= Document section =
──────────────────────────────
The group has held three concerts: "Access" at Thunder Dome (13 August 2023), "The Final Fantasy" at Impact Arena (16 November 2024), and "Proxima-B" at Impact Arena (24 January 2026). Proxie received "Best Boy Band of the Year" at the Guitar Mag Awards 2024 and have appeared at international music events, including 88rising and Levi's Road to FAM in Bangkok in July 2025. In 2026 Proxie continued releasing singles, including "Don't Rush!" (ไม่รีบงับป๋ม) and the OST "Someday, Say Yes" (จีบไม่จบ) for the BL drama Duang with You.

Gun has continued parallel solo work. His ballad "คนเดียวในหัวใจ" (The Only One), theme for Channel 3's drama The Invincible (มือปราบมหาอุตม์), was released in 2024. He later recorded a duet with Aheye of 4EVE on "Until the Sun Meets the Star", released 14 February 2025 as the OST for the Channel 3 drama Until the Sun Meets the Star (เมื่อตะวันลับฟ้าก็จะเป็นเวลาของดวงดาว).
──────────────────────────────
= Extracted data =
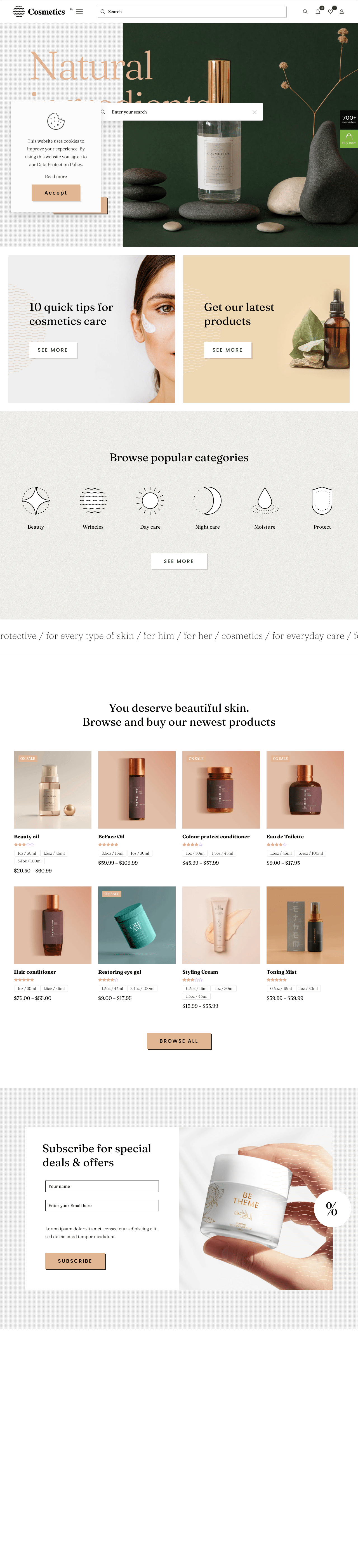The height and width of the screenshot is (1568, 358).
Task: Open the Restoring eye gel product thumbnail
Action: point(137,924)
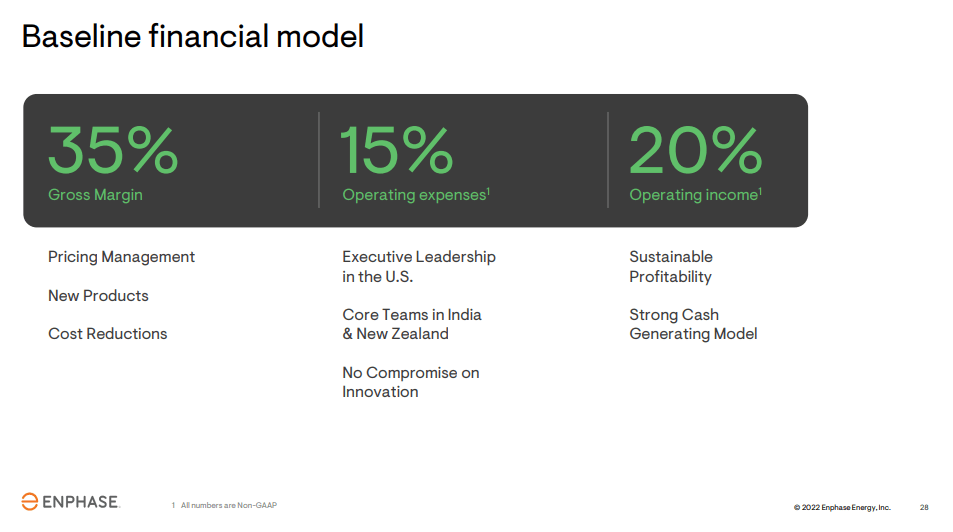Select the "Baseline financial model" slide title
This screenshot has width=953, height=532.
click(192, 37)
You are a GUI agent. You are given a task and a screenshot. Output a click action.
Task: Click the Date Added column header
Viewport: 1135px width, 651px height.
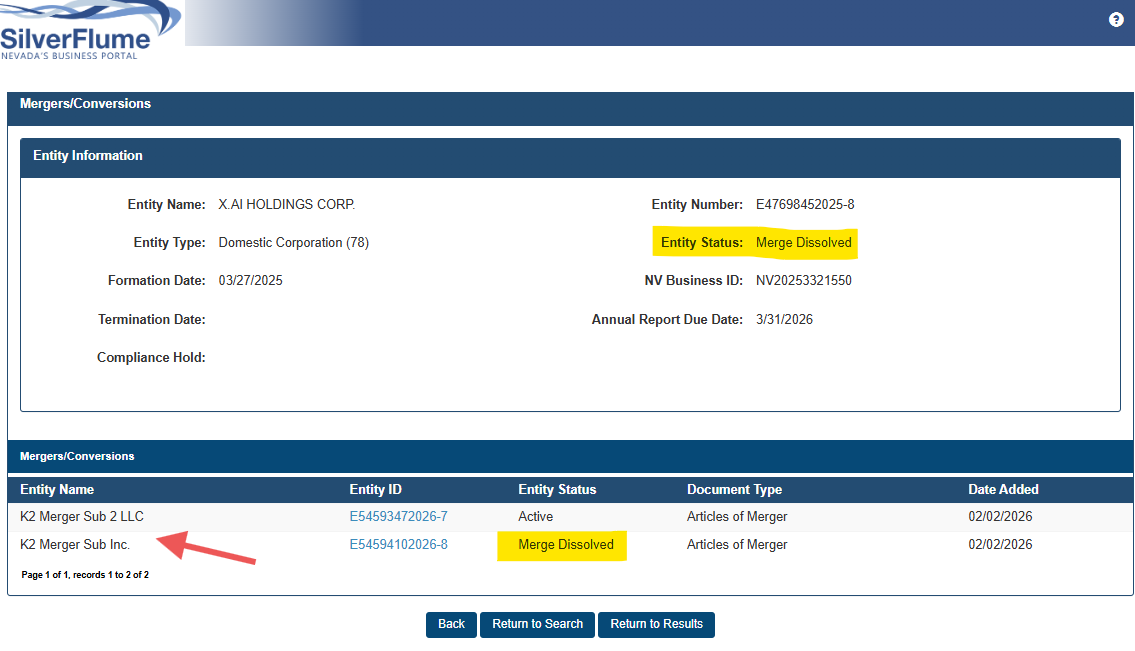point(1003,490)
──────────────────────────────
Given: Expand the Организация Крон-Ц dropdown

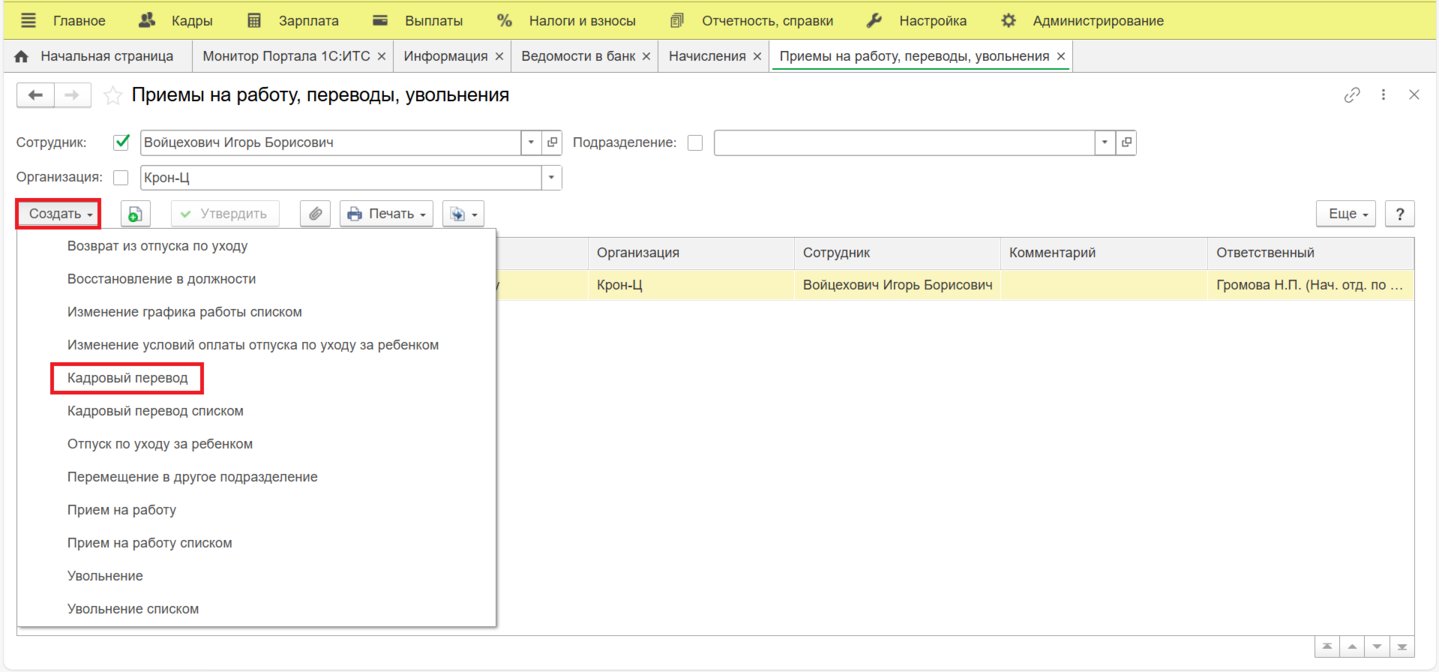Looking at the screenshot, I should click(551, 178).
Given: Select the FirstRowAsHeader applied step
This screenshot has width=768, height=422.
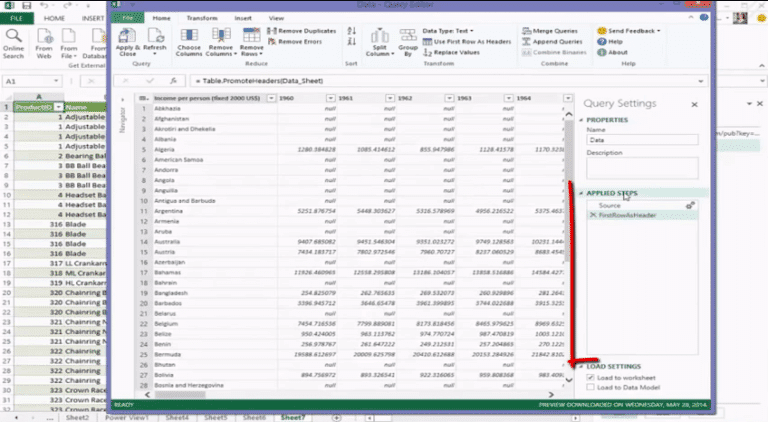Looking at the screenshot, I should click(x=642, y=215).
──────────────────────────────
= Problem set =
1. In the text about Proxie and Gun, why is "Someday, Say Yes" called an OST? Answer in one to three sentences.
2. Go on with the text about Proxie and Gun, starting after its last sentence.
The data has nothing to do with the text.

= Per-task answers =
1. It is called an OST because Proxie released it as a song for the BL drama Duang with You.

2.
====KimGun sub-unit====
In 2025, Gun and fellow member Kim formed the sub-unit KimGun. Their debut single "Pretty Girl" was released in 2025, followed by "Tell Me" (สรุปเอาไง), which premiered live at the Proxima-B concert before its official MV release on 5 March 2026.

===Musical style===
Gun's music blends melodic pop singing with rap sections, and he plays guitar and piano. He has described varying his vocal ad-libs and improvisations between live performances.

==Discography==

===Solo singles===

| Year | Title | Label | Notes | Ref. |
|---|---|---|---|---|
| 2018 | "สวนกัน" (Suan Gun / "Walk Past") | Mono Music |  |  |
| 2019 | "Burn" | Mono Music (Pitch Music) |  |  |
| 2024 | "คนเดียวในหัวใจ" (The Only One) | — | The Invincible OST |  |
| 2025 | "Until the Sun Meets the Star" (with Aheye, 4EVE) | — | Until the Sun Meets the Star OST |  |

===With KimGun===

| Year | Title | Label | Ref |
| 2025 | "Pretty Girl" | Brothers Music |  |
| 2026 | "Tell Me" (สรุปเอาไง) |

==Television==

Year: Title; Role; Network; Ref.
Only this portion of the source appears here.